### Task directions
In the extract on inflation and savings, how much will be needed in 20 years to match the purchasing power of every $10,000 held in savings today, if annual inflation runs at 2.5%?

Either way, today’s concerns about inflation serve as a good reminder to hedge against it in your savings and investments.
After all, even moderate levels of inflation will reduce the value of your money over time. For example, to match the purchasing power of every $10,000 you have in savings today, you’ll need $16,400 in 20 years if annual inflation runs at 2.5%.
Get real about your return
As you save and invest for a goal such as retirement, aim to generate annual returns that are higher than inflation.
These days, keeping your money in a bank savings account for anything other than near-term needs isn’t much better than stuffing it under your mattress. It will cost you money since it’s not keeping up with rising prices. And of late, that’s an understatement. The average interest rate on savings accounts was a mere 0.06% in early June, according to Bankrate.com. And the 10-year Treasury has not been yielding more than 1.5%.
“There is no age at which you can say, ‘I don’t need growth.’ At the very least you need to keep up with inflation. Otherwise you get poorer,” said certified financial planner Mari Adam, a senior wealth advisor at Mercer Advisor in Boca Raton, Florida.
So if inflation is running at 3%, you at least want to earn 3% on your nest egg for your money to maintain the same purchasing power. But more is better if you want to generate what’s called a real rate of return, which is how much your investments grow above inflation. So if your portfolio grows by, say 7%, your real rate of return would be 4%.
Manage the risk
It’s not possible for anyone to say with certainty how fast prices will rise in the future.
But you can bet there will be some inflation over the long term. So you should take steps broadly to protect yourself from it.

### Data listing

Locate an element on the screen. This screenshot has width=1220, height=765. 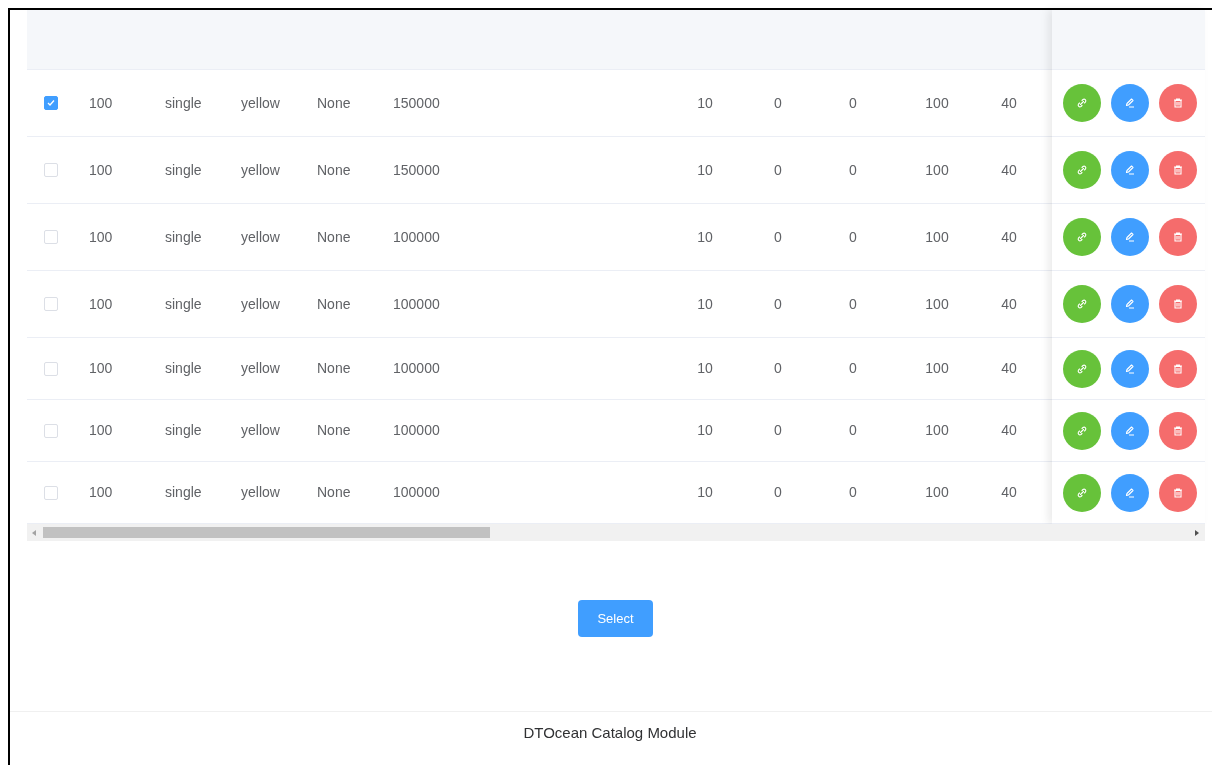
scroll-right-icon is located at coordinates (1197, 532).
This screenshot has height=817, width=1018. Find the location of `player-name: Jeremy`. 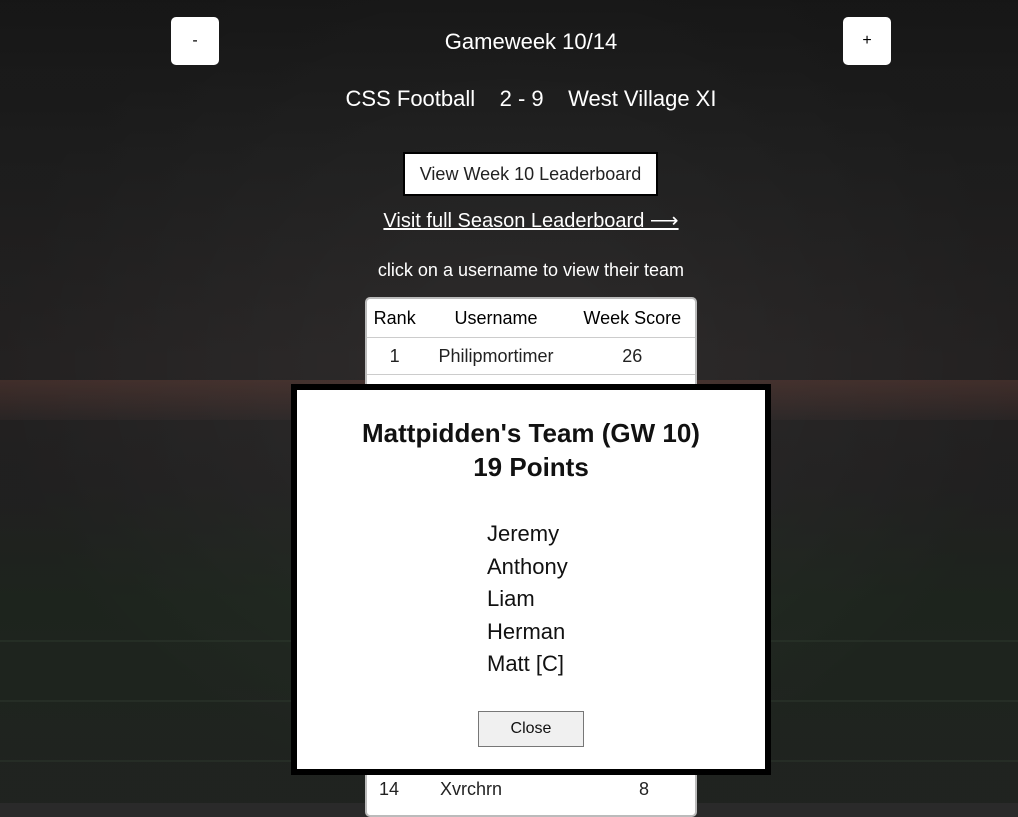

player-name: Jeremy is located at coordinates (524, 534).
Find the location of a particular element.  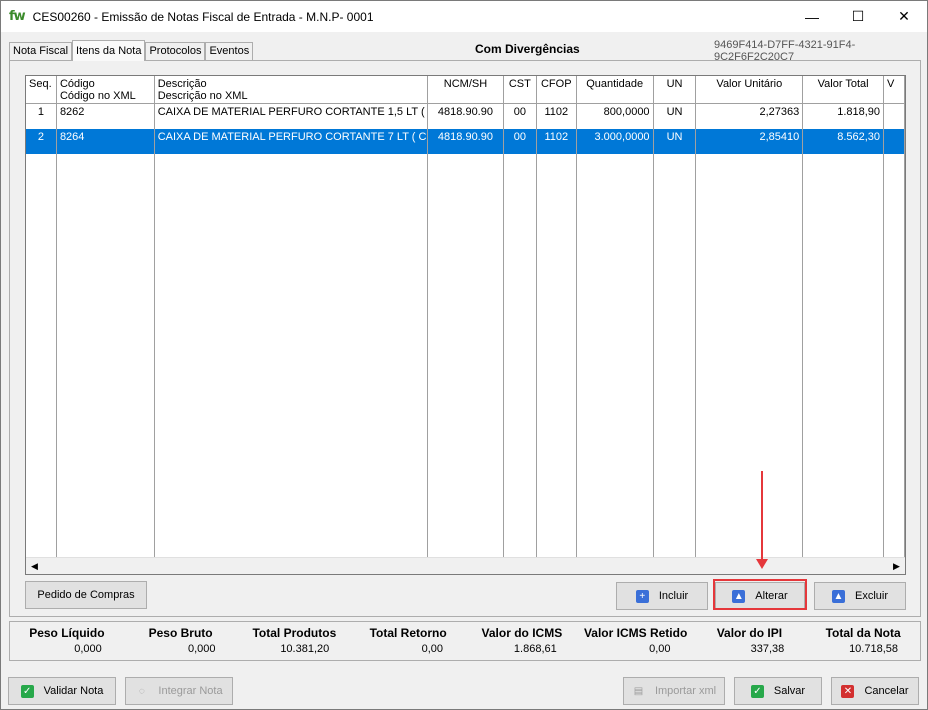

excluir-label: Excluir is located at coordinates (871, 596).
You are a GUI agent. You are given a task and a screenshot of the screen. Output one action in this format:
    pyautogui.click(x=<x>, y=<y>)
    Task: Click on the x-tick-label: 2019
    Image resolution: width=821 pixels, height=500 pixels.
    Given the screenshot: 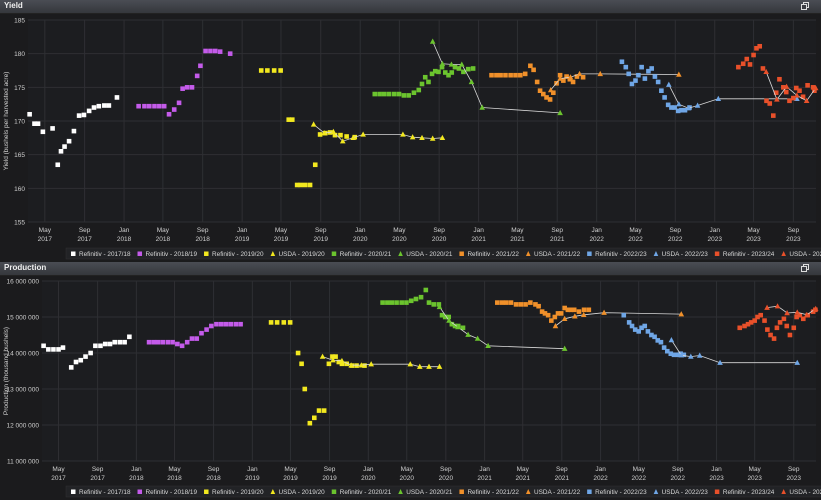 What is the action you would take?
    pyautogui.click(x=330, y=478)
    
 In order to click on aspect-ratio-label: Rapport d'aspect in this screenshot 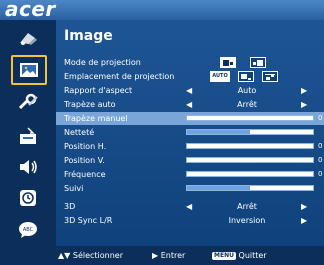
--
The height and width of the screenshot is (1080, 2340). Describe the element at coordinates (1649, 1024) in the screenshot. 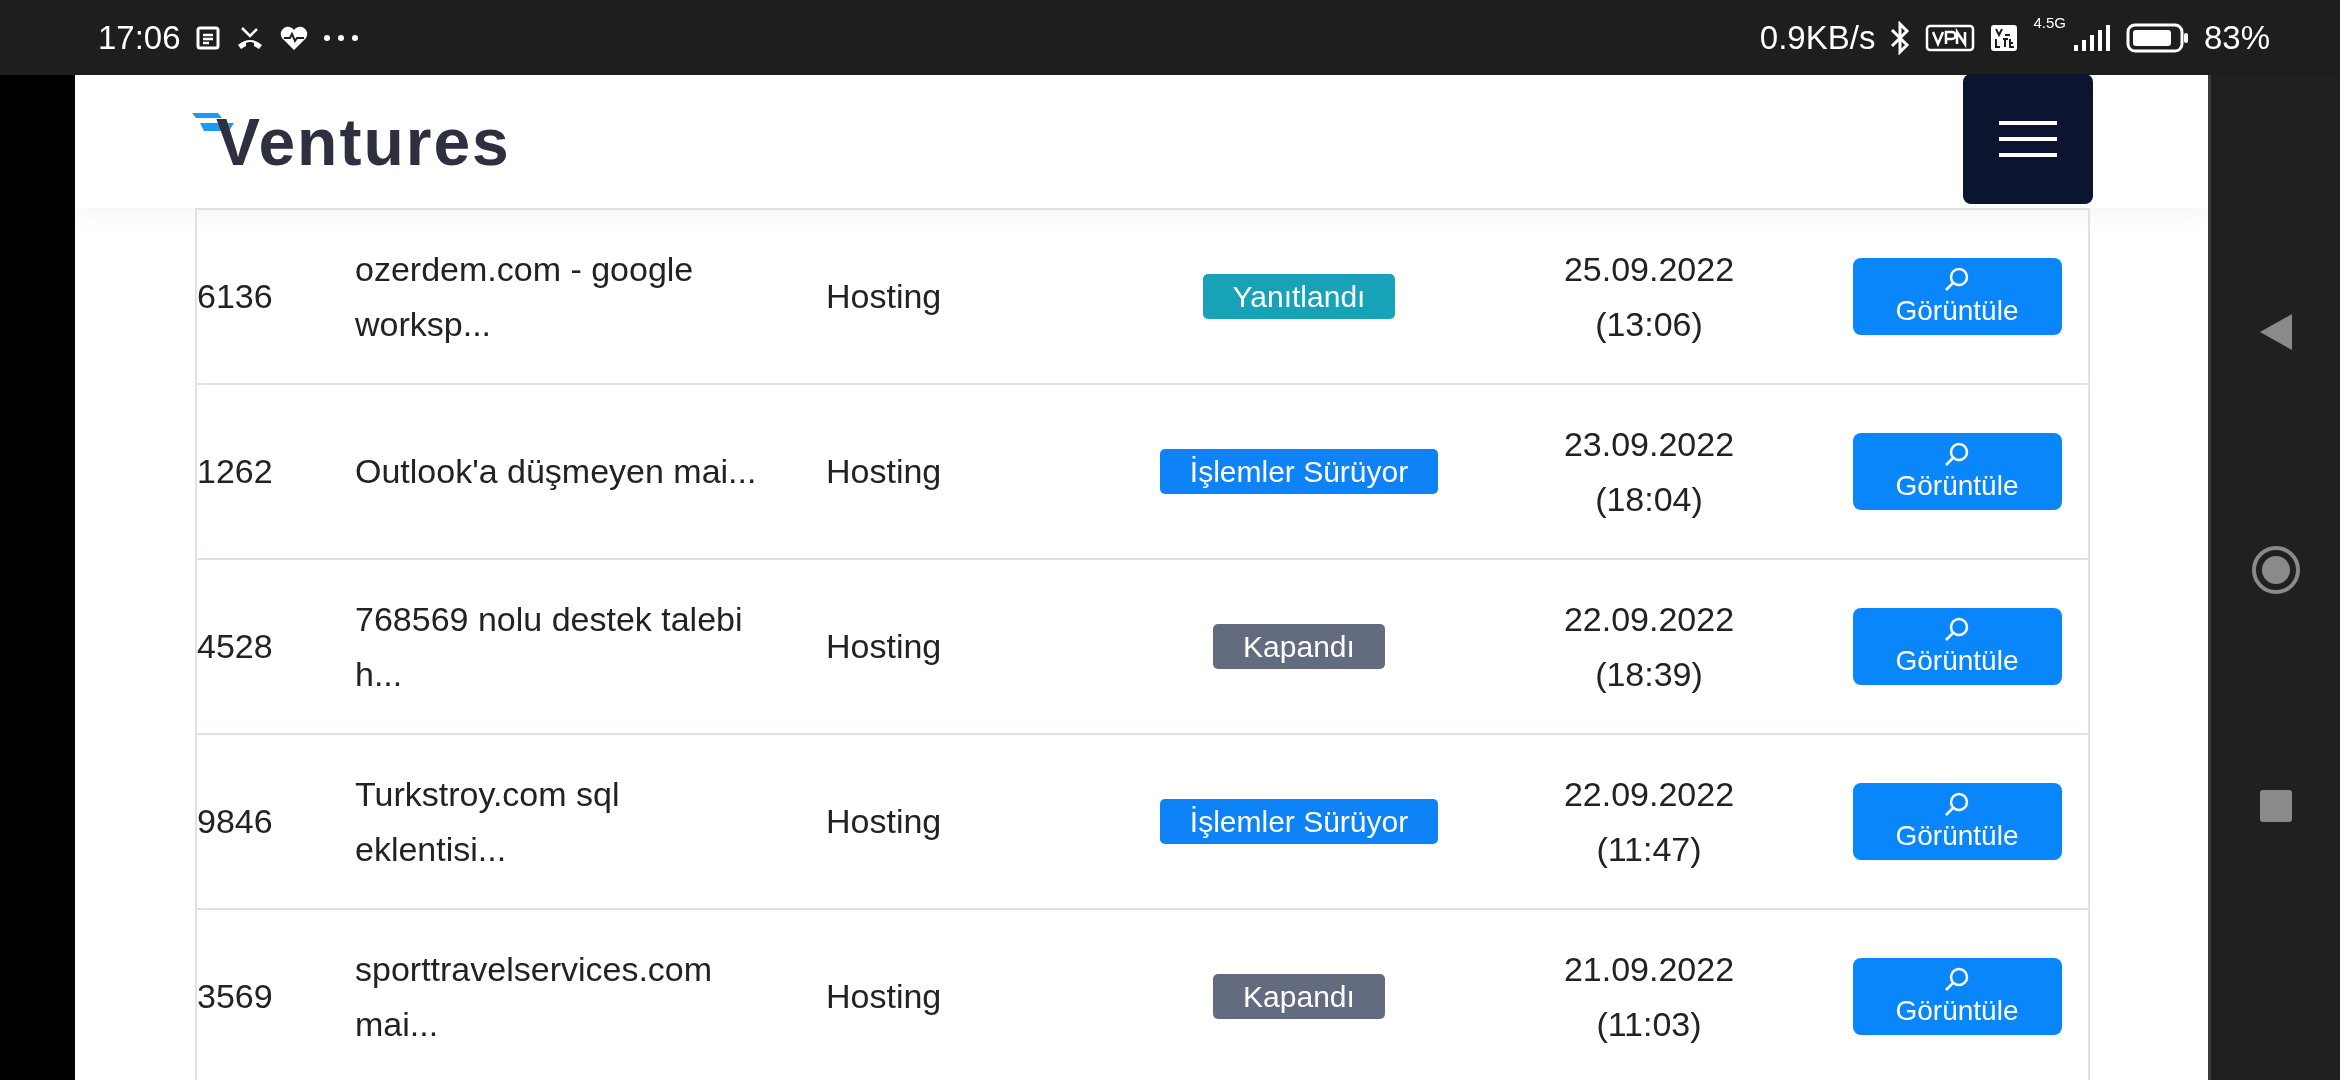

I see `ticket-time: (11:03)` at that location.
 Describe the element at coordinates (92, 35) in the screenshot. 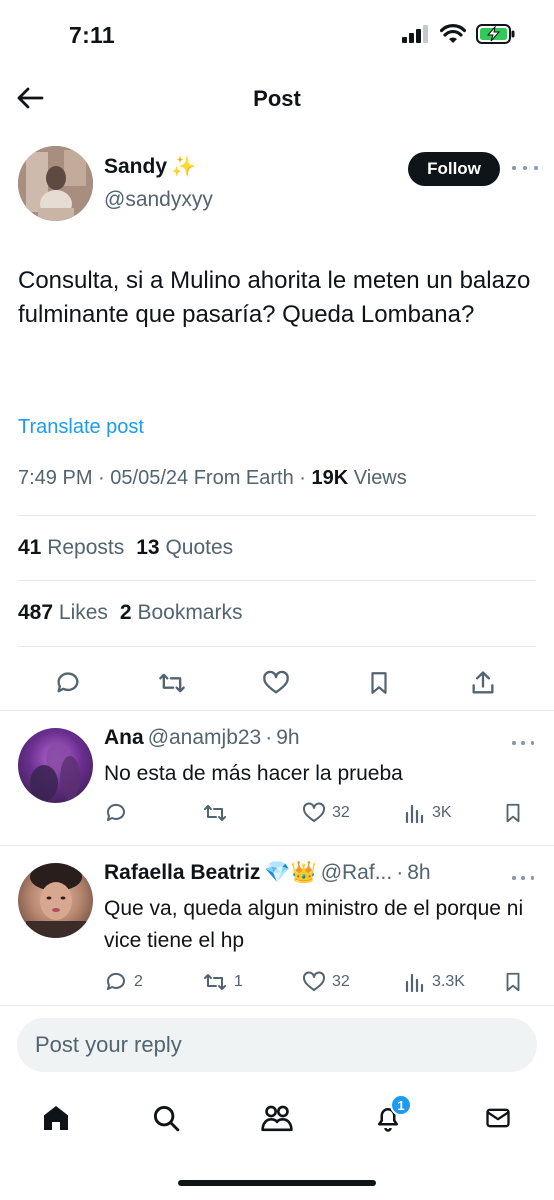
...
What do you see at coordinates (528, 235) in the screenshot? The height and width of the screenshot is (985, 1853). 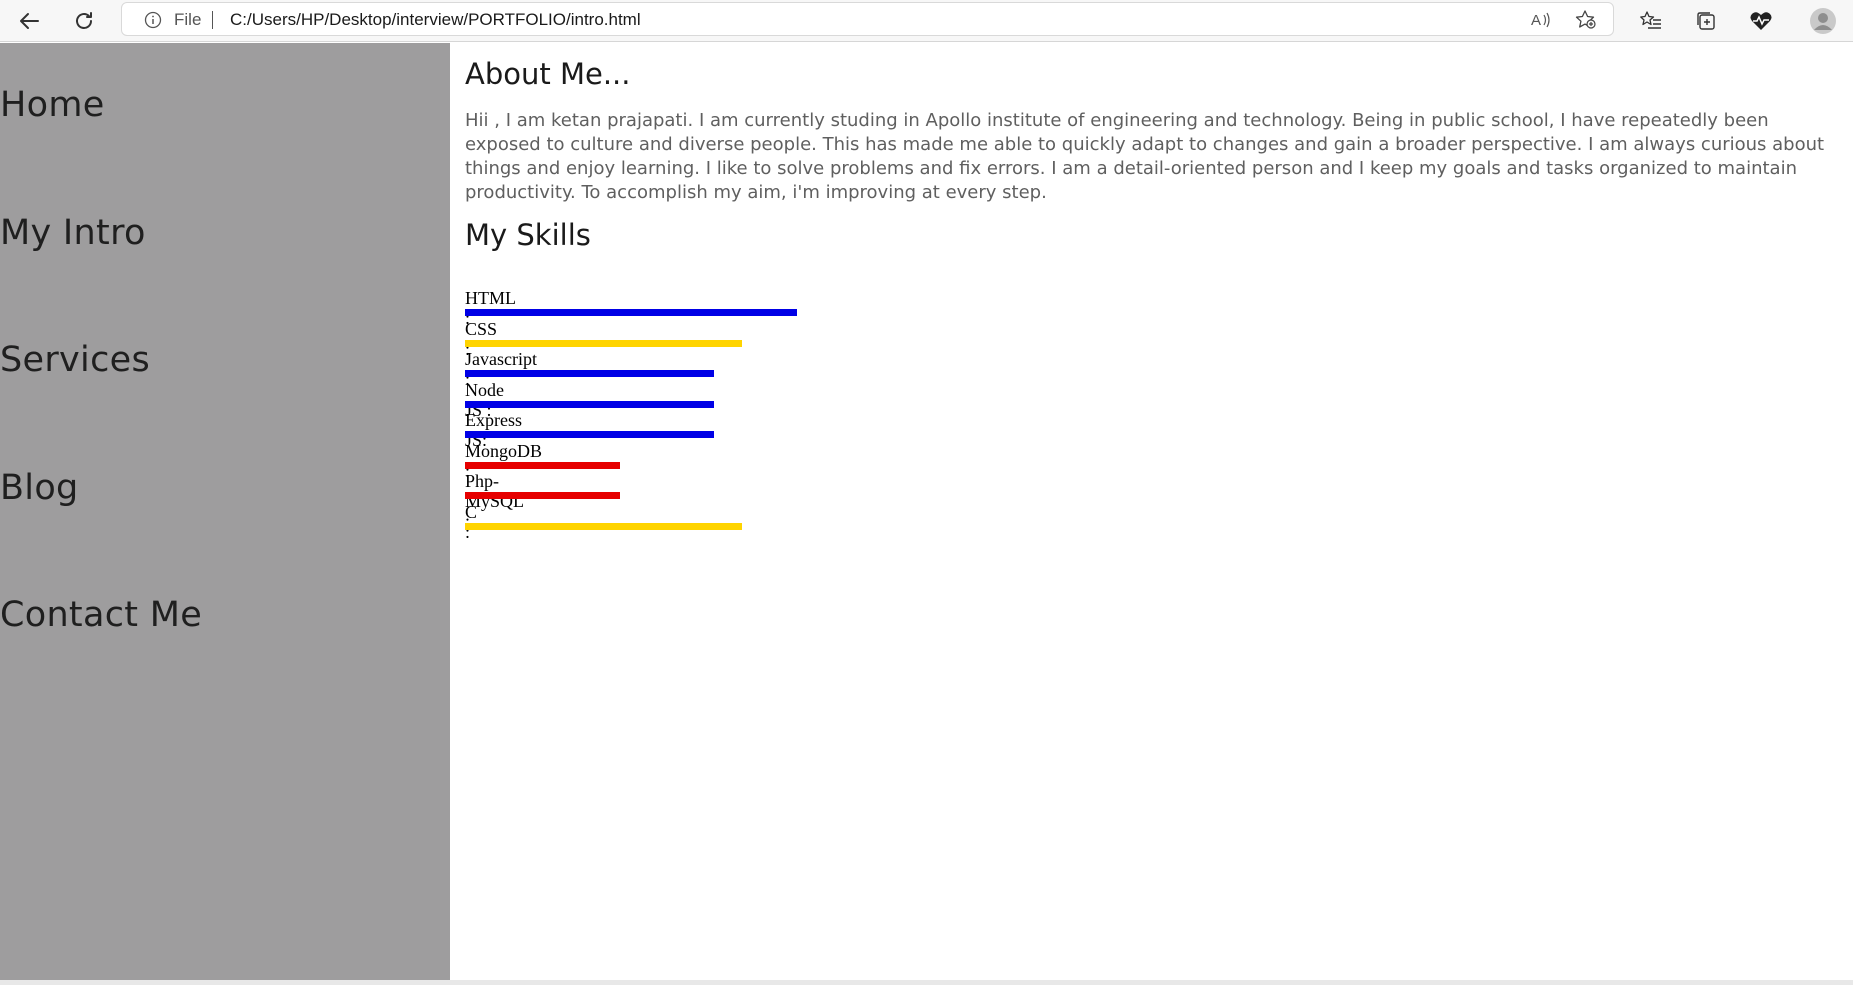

### Reply
$16,400.